This
is a ranking of the best films I saw in the theaters in 2017. I didn’t see Get Out, The Disaster Artist, Blade Runner:
2049, Wonder Woman, Star Wars: The Last Jedi, Lady Bird, or The Florida Project, as a result I can’t
put these films in my rankings.
4. Guardians of the Galaxy Vol. 2
This sequel was even funnier and more visually
extravagant than the original film. Guardians
of the Galaxy Vol. 2 also improved on the original film by introducing more
emotional depth to the characters. Director
and screenwriter James Gunn works very hard to entertain the audience with this
film. In fact, he may be working a
little too hard to entertain us. This movie is loaded with so many jokes and
crazy visuals that it’s kind of hard to keep up.
3.
Logan
If this is truly Hugh Jackman and
Patrick Stewart’s last hurrah as Wolverine and Professor X then they’ve chose the
perfect way to go out.
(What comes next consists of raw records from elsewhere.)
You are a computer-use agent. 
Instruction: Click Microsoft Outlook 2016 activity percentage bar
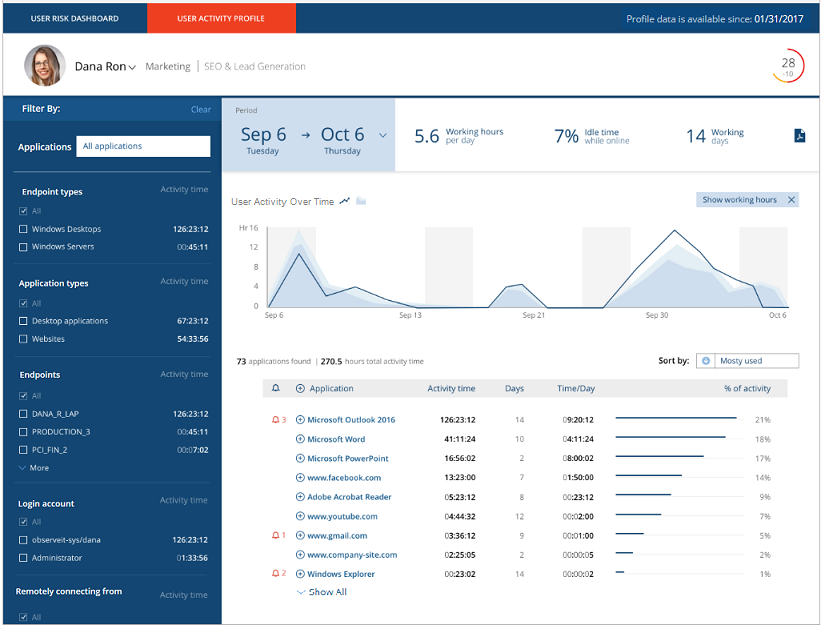point(676,419)
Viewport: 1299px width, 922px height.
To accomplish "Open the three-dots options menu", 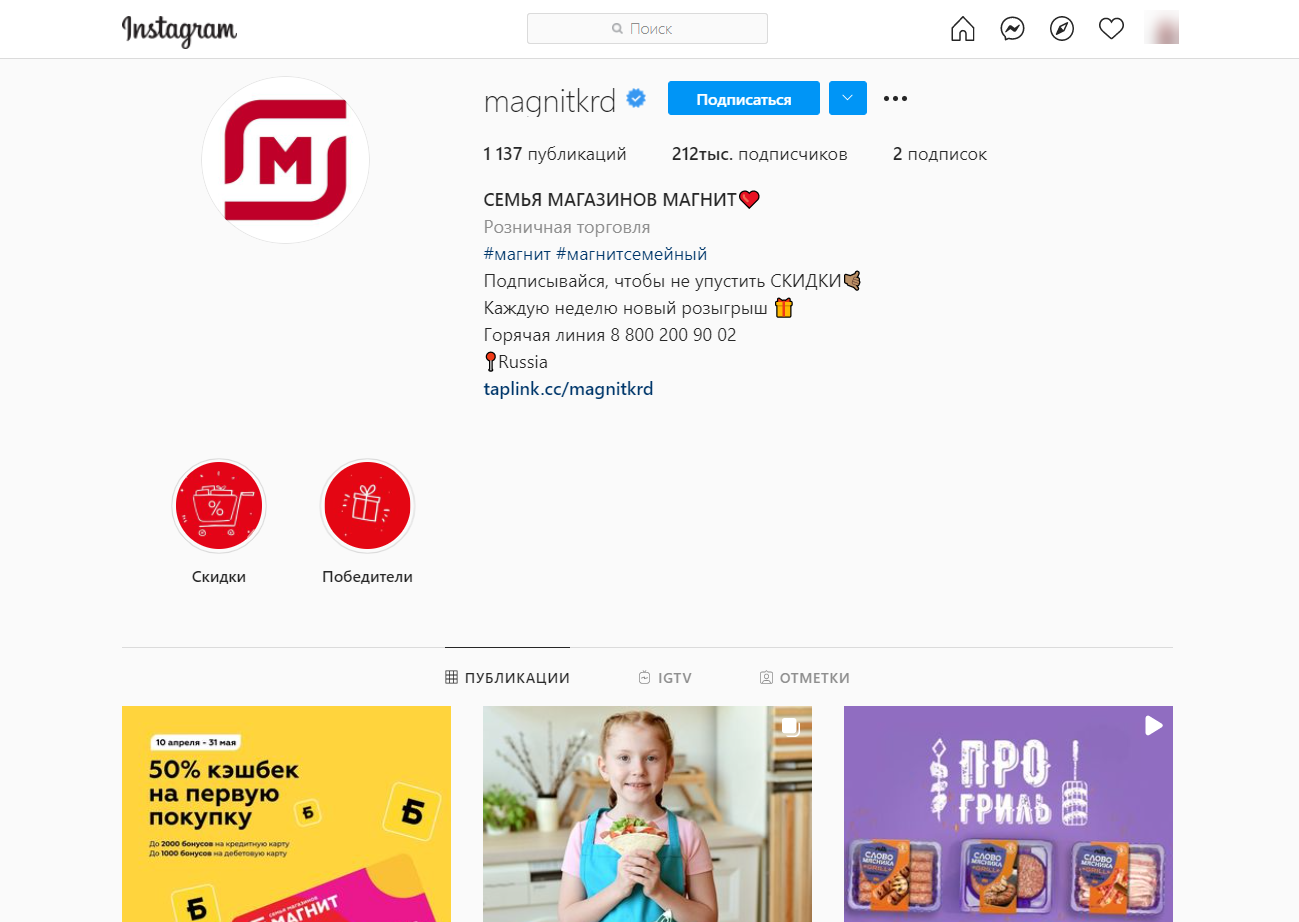I will [x=895, y=98].

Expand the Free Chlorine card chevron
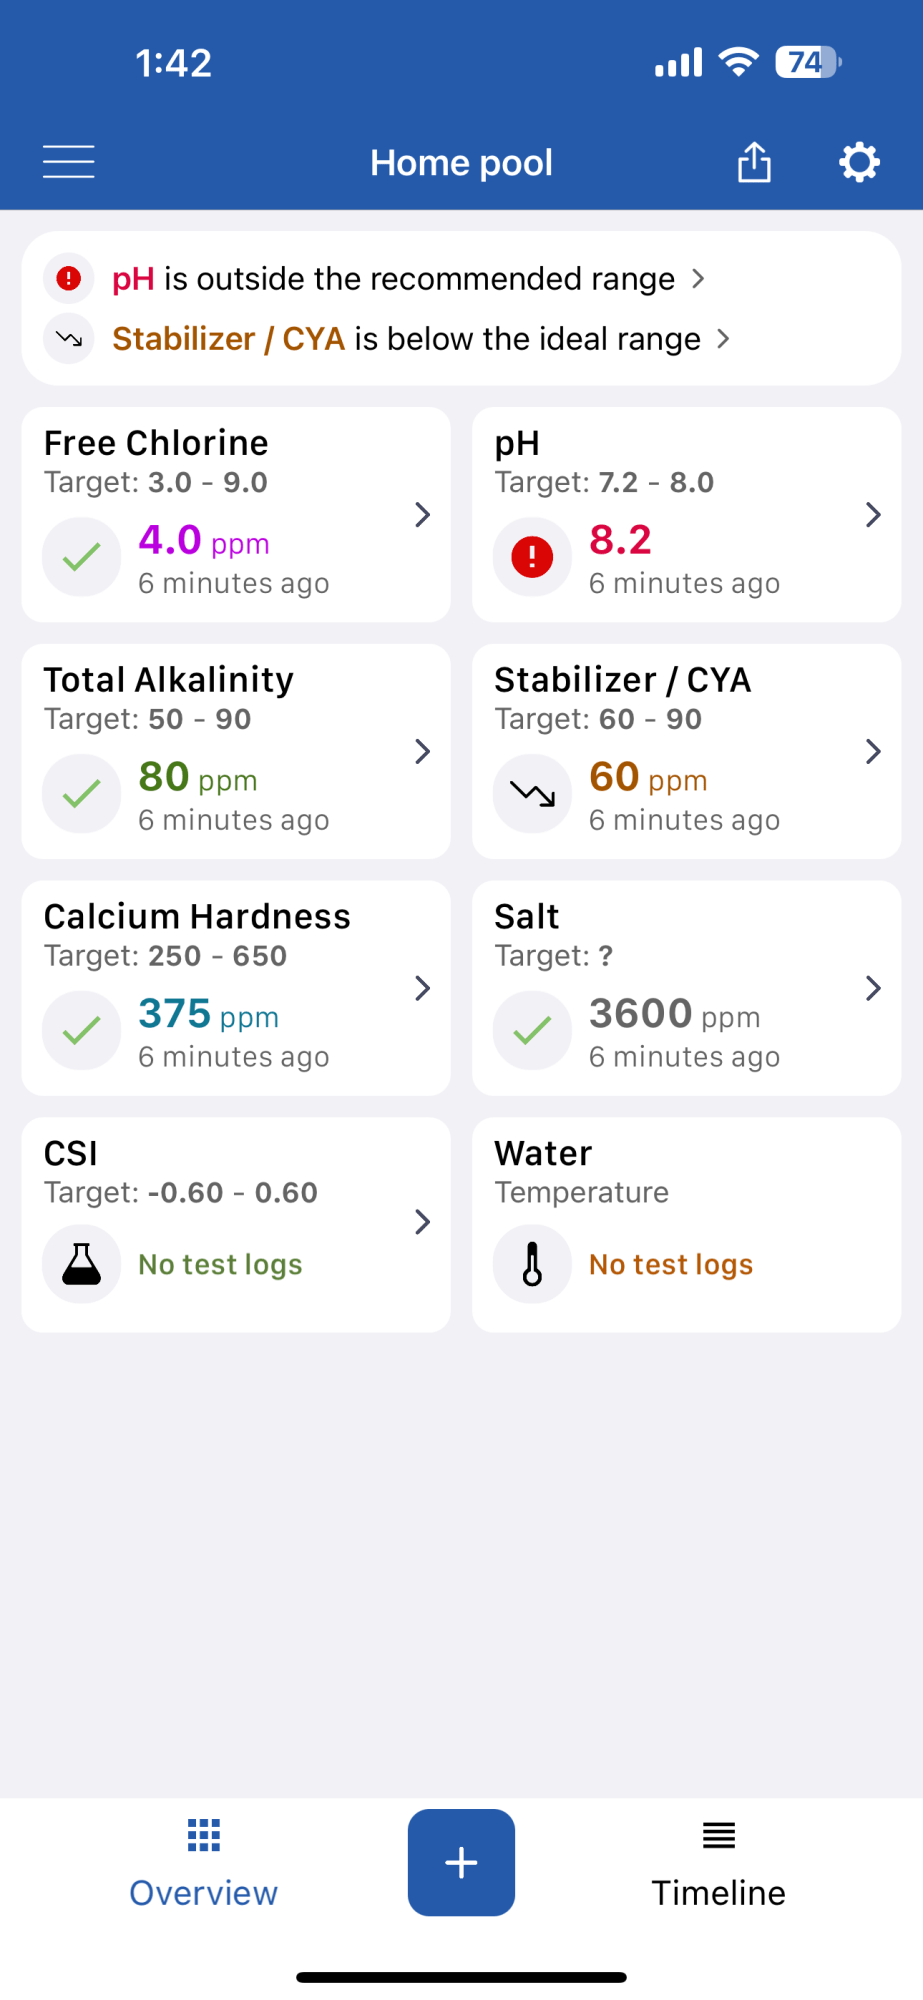(x=423, y=515)
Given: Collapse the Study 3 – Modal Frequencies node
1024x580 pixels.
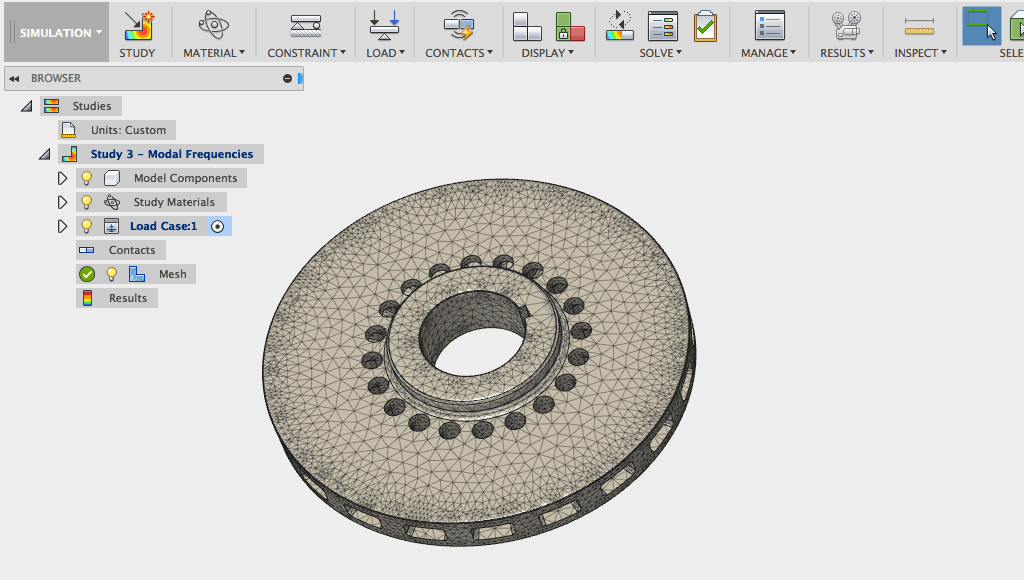Looking at the screenshot, I should click(44, 154).
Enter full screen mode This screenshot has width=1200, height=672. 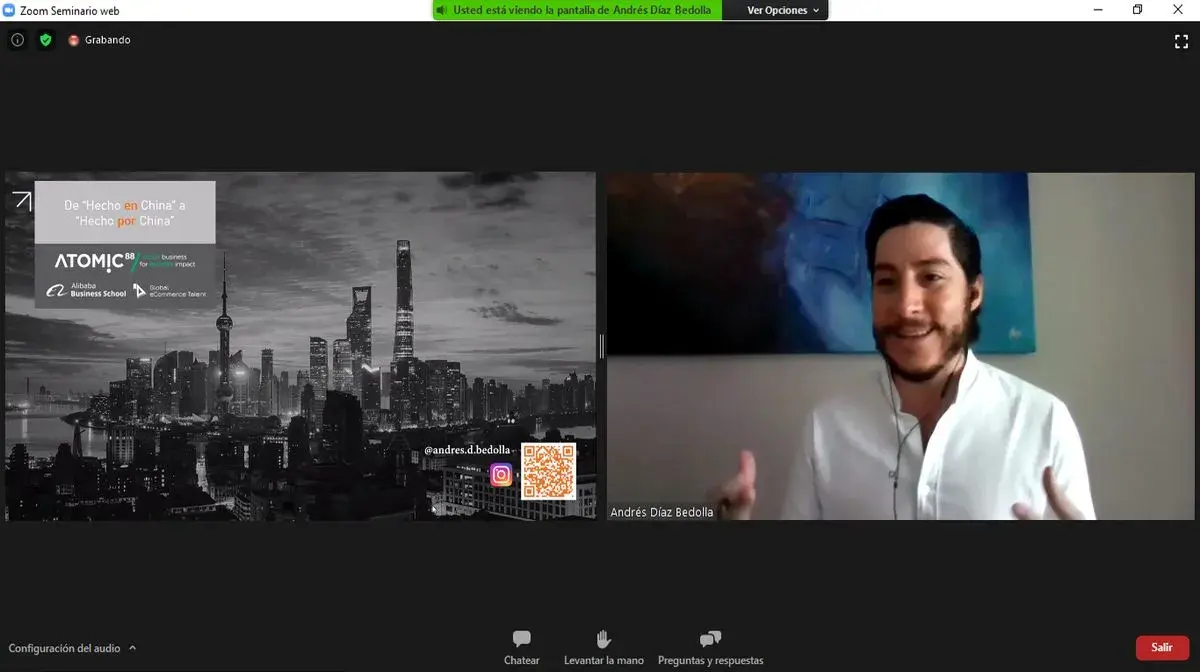[x=1181, y=41]
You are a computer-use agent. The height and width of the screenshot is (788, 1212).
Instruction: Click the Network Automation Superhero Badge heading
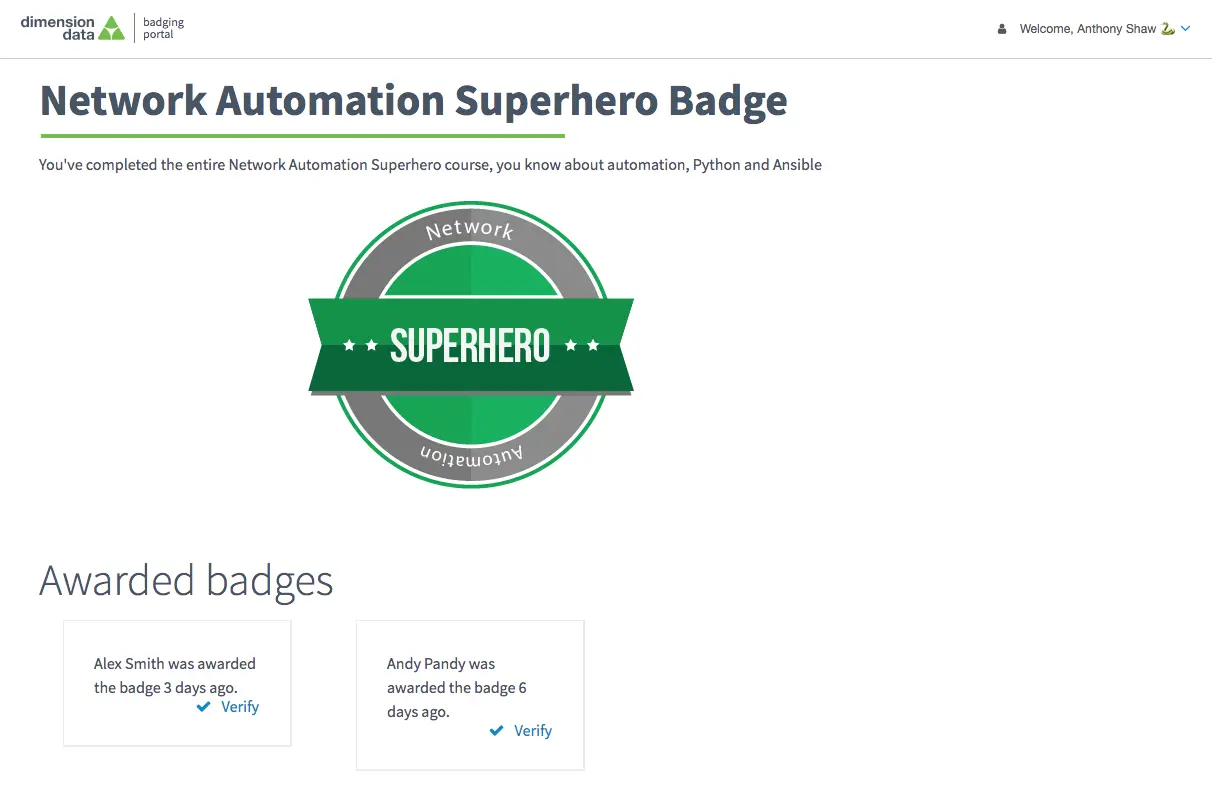[x=413, y=101]
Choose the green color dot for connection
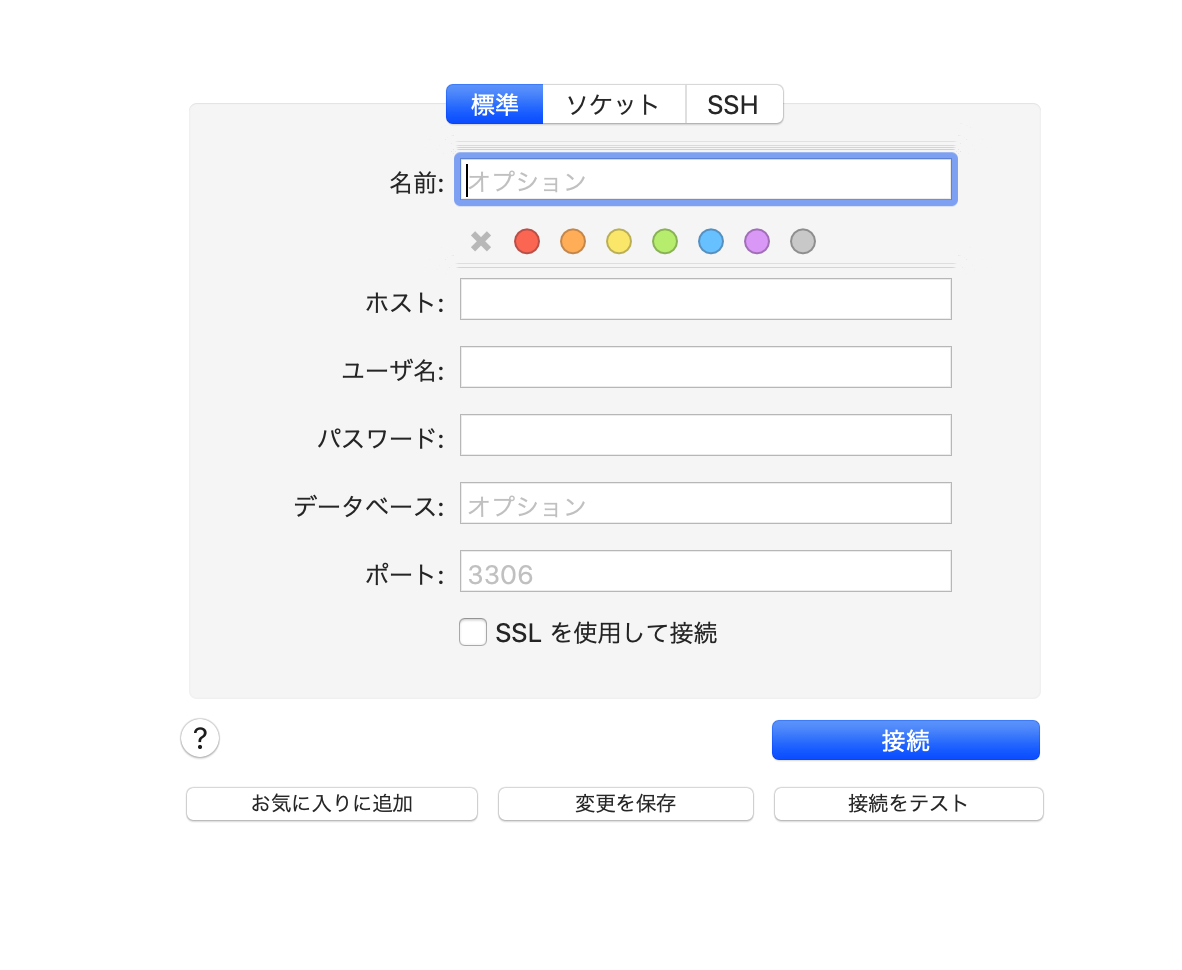 [665, 241]
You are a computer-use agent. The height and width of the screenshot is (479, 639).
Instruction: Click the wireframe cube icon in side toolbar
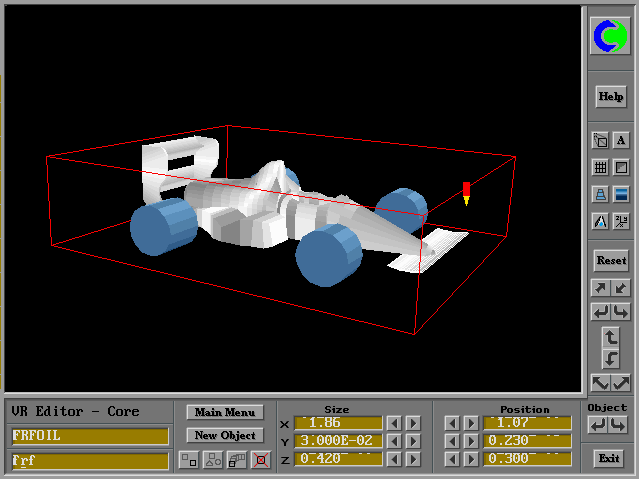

Logan doesn’t
hesitate to show the influences of films like Unforgiven and Shane. Logan rescued
the Wolverine trilogy from mediocrity by having a phenomenal story and gratuitous
violence that a character like Wolverine revels in. Logan also shows where the superhero film must go if it is to
survive long term. Logan is a deeply
personal movie with a minimal amount of CGI. If Marvel Studios were smart this is
what they would do when they start the next phase of the Marvel Cinematic
Universe.
2. It
It
was one of the most terrifying films I’ve seen in a long time. This adaptation
of Stephen King’s novel of the same name captures everything that made the
first half of the novel so fantastic. Twenty years from now, Bill Skarsgard’s
performance as Pennywise the Dancing Clown will be regarded as one of the most
terrifying performances in movie history. You can read my full review for It at this link.
1.
Dunkirk
Dunkirk
is the culmination of everything that director Christopher Nolan has done
over the past several years. I’ll go as
far as to say that Dunkirk is one of
the greatest war film of all time. The
fact this film got made at all is amazing. An American movie studio agreed to
shell out $100 million for a war movie that doesn’t involve the United States
military as the protagonists and is highly experimental in nature due to its
editing. Dunkirk presents very
accurately the horrors that an entire generation of young men had to face in
World War II. Christopher Nolan shows that even though the Battle of Dunkirk
was a major military loss for the Allies it was a moral victory because the soldiers
at Dunkirk were heroically rescued by ordinary civilians. At its core that’s
what Dunkirk is about. It’s about how
ordinary people are capable great feat of heroism when they unite against evil.